• YOUR TASK: For the string "icon", count the lines in the records below that contain it. Answer with that number alone.

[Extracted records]
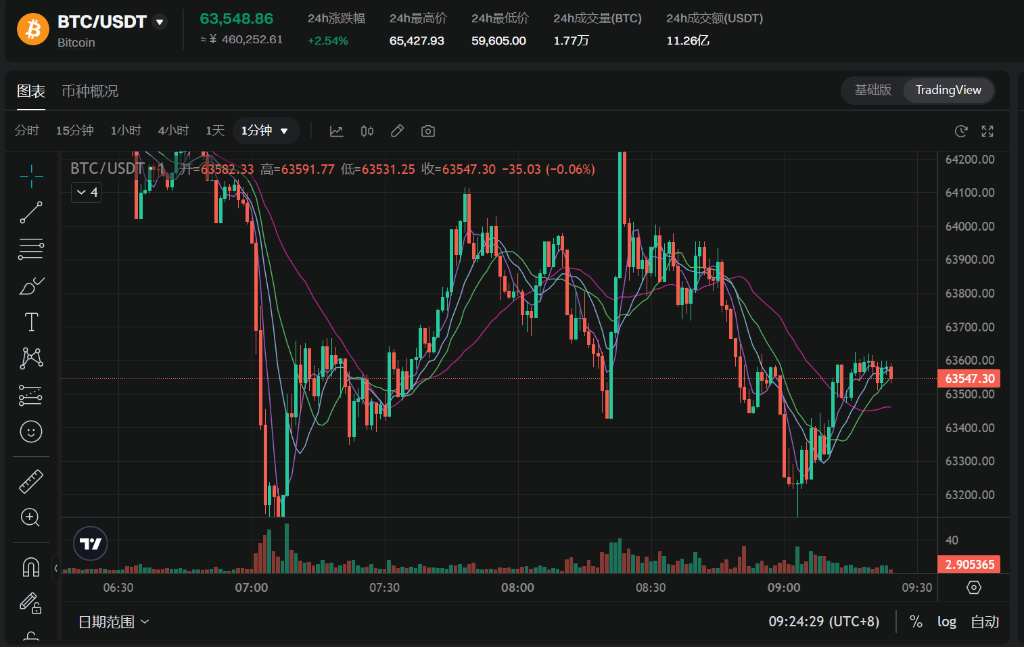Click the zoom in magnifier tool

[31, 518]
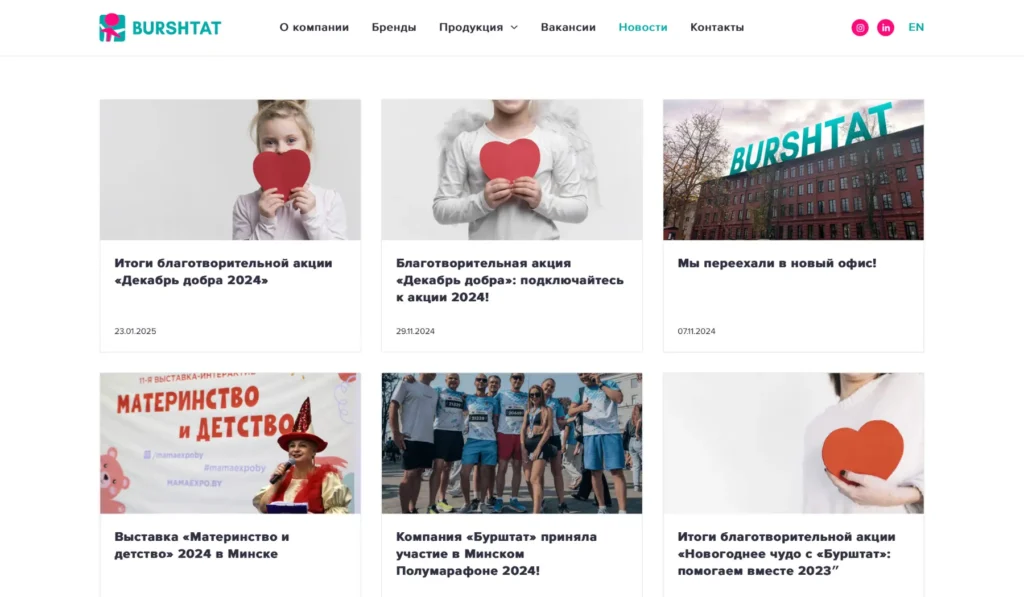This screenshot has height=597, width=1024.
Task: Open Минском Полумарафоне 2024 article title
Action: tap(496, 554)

==

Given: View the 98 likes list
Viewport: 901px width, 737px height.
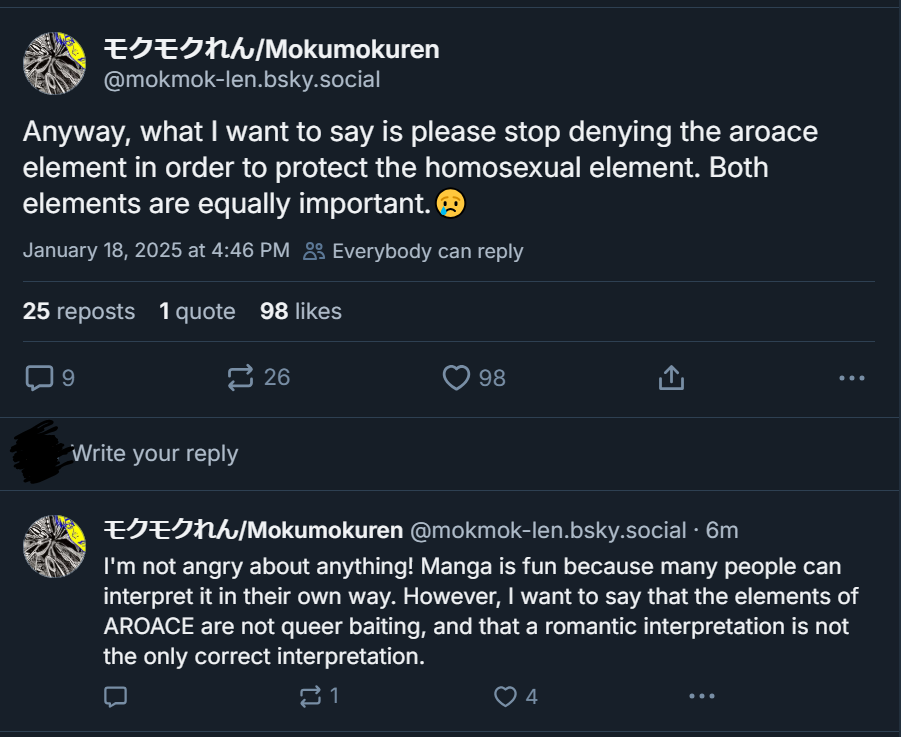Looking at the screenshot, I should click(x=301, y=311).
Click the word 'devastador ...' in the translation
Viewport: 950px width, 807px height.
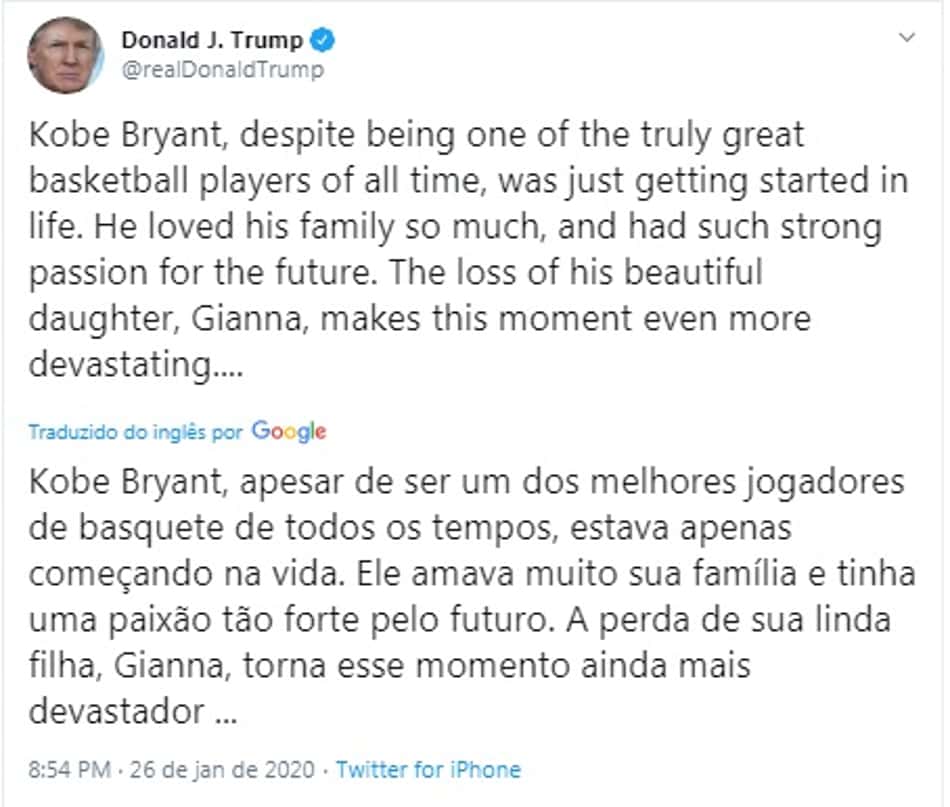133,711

==

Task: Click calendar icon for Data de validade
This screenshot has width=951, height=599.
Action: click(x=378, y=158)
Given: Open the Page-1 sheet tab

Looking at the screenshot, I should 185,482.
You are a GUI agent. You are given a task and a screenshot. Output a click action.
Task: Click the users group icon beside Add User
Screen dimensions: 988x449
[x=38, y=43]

• SOLUTION TO THIS PROBLEM: 2